Health Resources and Services Administration


Advisory Committee on Heritable Disorders and Genetic Diseases in 
Newborns and Children; Notice of Meeting

    In accordance with section 10(a)(2) of the Federal Advisory 
Committee Act (Pub. L. 92-463), notice is hereby given of the following 
meeting:

    Name: Advisory Committee on Heritable Disorders and Genetic 
Diseases in Newborns and Children (ACHDGDNC).
    Dates and Times: June 5, 2006, 9 a.m. to 5 p.m. June 6, 2006, 
8:30 a.m. to 3 p.m.
    Place: Four Points Sheraton Downtown, Franklin AB Room, 1201 K 
Street, NW., Washington, DC 20005.
    Status: The meeting will be open to the public with attendance 
limited to space availability.
    Purpose: The Advisory Committee provides advice and 
recommendations concerning the grants and projects authorized under 
the Heritable Disorders Program and technical information to develop 
policies and priorities for this program. The Heritable Disorders 
Program was established to enhance the ability of State and local 
health agencies to provide for newborn and child screening, 
counseling and health care services for newborns and children having 
or at risk for heritable disorders. The Committee was established 
specifically to advise and guide the Secretary regarding the most 
appropriate application of universal newborn screening tests, 
technologies, policies, guidelines and programs for effectively 
reducing morbidity and mortality in newborns and children having or 
at risk for heritable disorders.
    Agenda: The meeting will be devoted to the decision making 
process for candidate conditions on the Newborn Screening Panel as 
well as the continued work and reports by the Committee's 
subcommittees on laboratory standards and procedures, follow-up 
treatment, education and training.
    Proposed agenda items are subject to change.
    Time will be provided each day for public comment.
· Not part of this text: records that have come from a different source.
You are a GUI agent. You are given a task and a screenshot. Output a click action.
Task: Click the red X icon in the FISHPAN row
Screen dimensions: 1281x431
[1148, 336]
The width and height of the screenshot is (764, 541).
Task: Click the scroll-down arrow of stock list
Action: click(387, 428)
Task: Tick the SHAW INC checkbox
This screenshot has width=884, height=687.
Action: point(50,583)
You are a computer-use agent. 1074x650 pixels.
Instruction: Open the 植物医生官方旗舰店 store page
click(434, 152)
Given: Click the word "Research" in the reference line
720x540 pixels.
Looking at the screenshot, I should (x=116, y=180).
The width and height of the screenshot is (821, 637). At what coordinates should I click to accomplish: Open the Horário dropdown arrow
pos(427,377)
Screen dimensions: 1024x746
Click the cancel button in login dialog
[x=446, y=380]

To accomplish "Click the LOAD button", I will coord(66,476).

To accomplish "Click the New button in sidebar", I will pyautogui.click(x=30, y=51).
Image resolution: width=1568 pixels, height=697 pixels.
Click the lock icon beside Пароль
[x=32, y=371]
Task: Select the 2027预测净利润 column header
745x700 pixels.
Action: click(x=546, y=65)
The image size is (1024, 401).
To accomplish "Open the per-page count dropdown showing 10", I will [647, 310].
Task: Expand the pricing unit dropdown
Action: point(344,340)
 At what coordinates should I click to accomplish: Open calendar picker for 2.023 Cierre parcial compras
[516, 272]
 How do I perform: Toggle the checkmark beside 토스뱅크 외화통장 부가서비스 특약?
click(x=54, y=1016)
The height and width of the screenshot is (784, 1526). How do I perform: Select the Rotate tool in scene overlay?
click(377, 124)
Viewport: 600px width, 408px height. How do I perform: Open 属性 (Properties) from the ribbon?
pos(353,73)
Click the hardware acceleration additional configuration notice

Individuals 
who wish to provide public comment or who plan to attend the meeting 
and need special assistance, such as sign language interpretation or 
other reasonable accommodations, should notify the ACHDGDNC 
Executive Secretary, Michele A. Lloyd-Puryear, M.D., Ph.D. (contact 
information provided below).
    Contact Person: Anyone interested in obtaining a roster of 
members or other relevant information should write or contact 
Michele A. Lloyd-Puryear, M.D., Ph.D., Maternal and Child Health 
Bureau, Health Resources and Services Administration, Room 18A-19, 
Parklawn Building, 5600 Fishers Lane, Rockville, Maryland 20857, 
Telephone (301) 443-1080. Information on the Advisory Committee is 
available at http://mchb.hrsa.gov/programs/genetics/committee.

    Dated: May 3, 2006.
Tina M. Cheatham,
Director, Division of Policy Review and Coordination.
[FR Doc. E6-7020 Filed 5-8-06; 8:45 am]
BILLING CODE 4165-15-P